Work to complete:
1 – Please list every person named in the Sackets Harbor clinic article below, each with the full name it gives.
2 – Carry on the Sackets Harbor clinic article below from its last sentence.

=== Supplied text ===

SACKETS HARBOR — Samaritan Medical Center will proceed with the development of a primary care clinic in the village’s Madison Barracks area, despite not receiving a subsidy from the village or the town of Hounsfield.
A lease agreement between the Watertown hospital and Lawler Commercial Properties was completed last week.
Krista A. Kittle, spokeswoman for Samaritan Medical Center, estimated the clinic would be ready by the first quarter of 2013, contingent on the clinic receiving the appropriate regulatory approval and hiring a staff.
The clinic will be operated at 107 Barracks Road, in a space previously used by a chiropractor. The approximately 2,300-square-foot space is next door to the former primary care clinic run by Carthage Area Hospital, which closed in May. That clinic was about 900 square feet.
The hospital sought financial support because of the extensive costs it would incur to renovate the space, and because its operation is expected to operate in the red for its first few years. In October, Michael W. Campbell, a representative for the developer, told the village Board of Trustees that the hospital would have to spend about $150,000 to get the space to state Department of Health standards, and already had spent $15,000 to $20,000 to have plans drawn up.
Though no definitive funding amount was requested, one option was for the town and village to support the clinic in a similar fashion to Cape Vincent, which pays 60 percent of that Samaritan clinic’s rent. If that subsidy had been agreed to, the village and town would pay in its first year a combined total of $1,359 per month, or $679.50 if split evenly.
The subsidy was held back as council members and trustees debated the necessity of such support, along with the concern that the funding would create a precedent for future businesses that would ask for similar support.
Supervisor Timothy W. Scee said he was “thankful” that the hospital made its decision without the subsidy.

=== Source material ===

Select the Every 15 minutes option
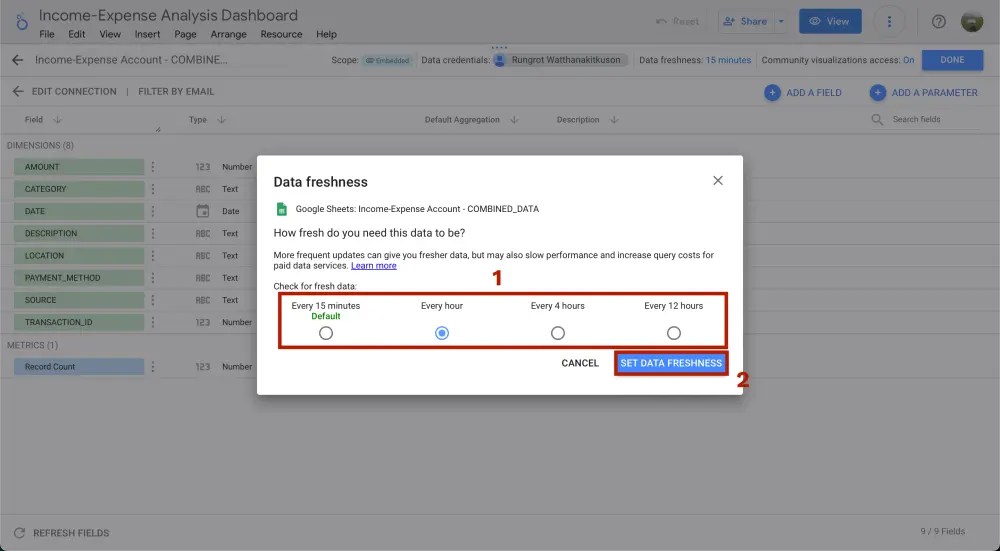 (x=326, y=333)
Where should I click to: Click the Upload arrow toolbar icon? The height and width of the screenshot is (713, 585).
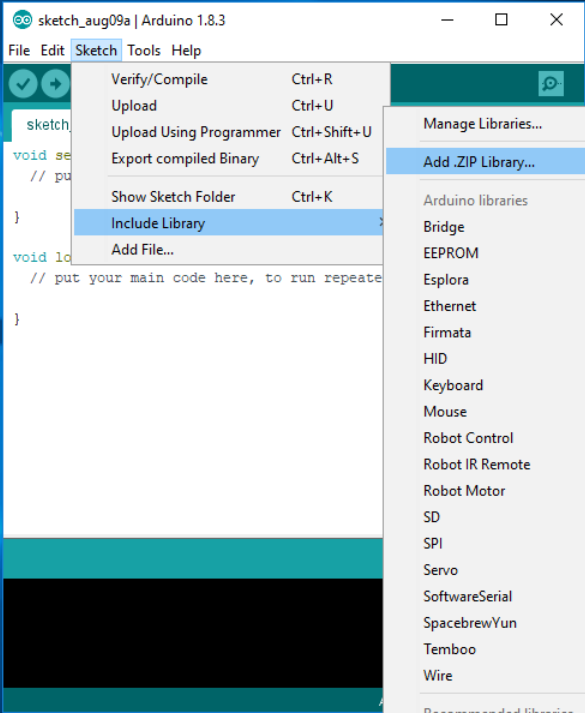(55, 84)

===

Response list:
1 –
Krista A. Kittle
Michael W. Campbell
Timothy W. Scee

2 –
“We’re glad they just wanted to locate here ... that we didn’t have to offer a carrot for them to come here,” Mr. Scee said.
Peter B. Bryant, economic development coordinator for the village, town and Chamber of Commerce, said the clinic could help the area attract businesses, whose leaders have said in surveys that health care options are an important factor when deciding to relocate. He said town and village businesses may benefit from patients coming from outside the community.
“A lot of people are going to take advantage of what Sackets has to offer,” Mr. Bryant said.
He said the key for the clinic’s success was community support.
Village Mayor F. Eric Constance noted that a survey sent to village residents for feedback about the center received mostly positive responses.
“I look at it ... we went directly to the people; they responded,” Mr. Constance said. “It makes sense for both us and the community.”
While the village and town had not made any kind of agreement with the hospital, Mr. Constance said that discussions were under way to determine whether some kind of partnership could be agreed to, but declined to discuss what was being discussed. At previous meetings, town and village officials had mentioned the clinic setting up open times for school sports physicals or providing informational seminars for residents.
Times staff writer Rebecca Madden contributed to this report.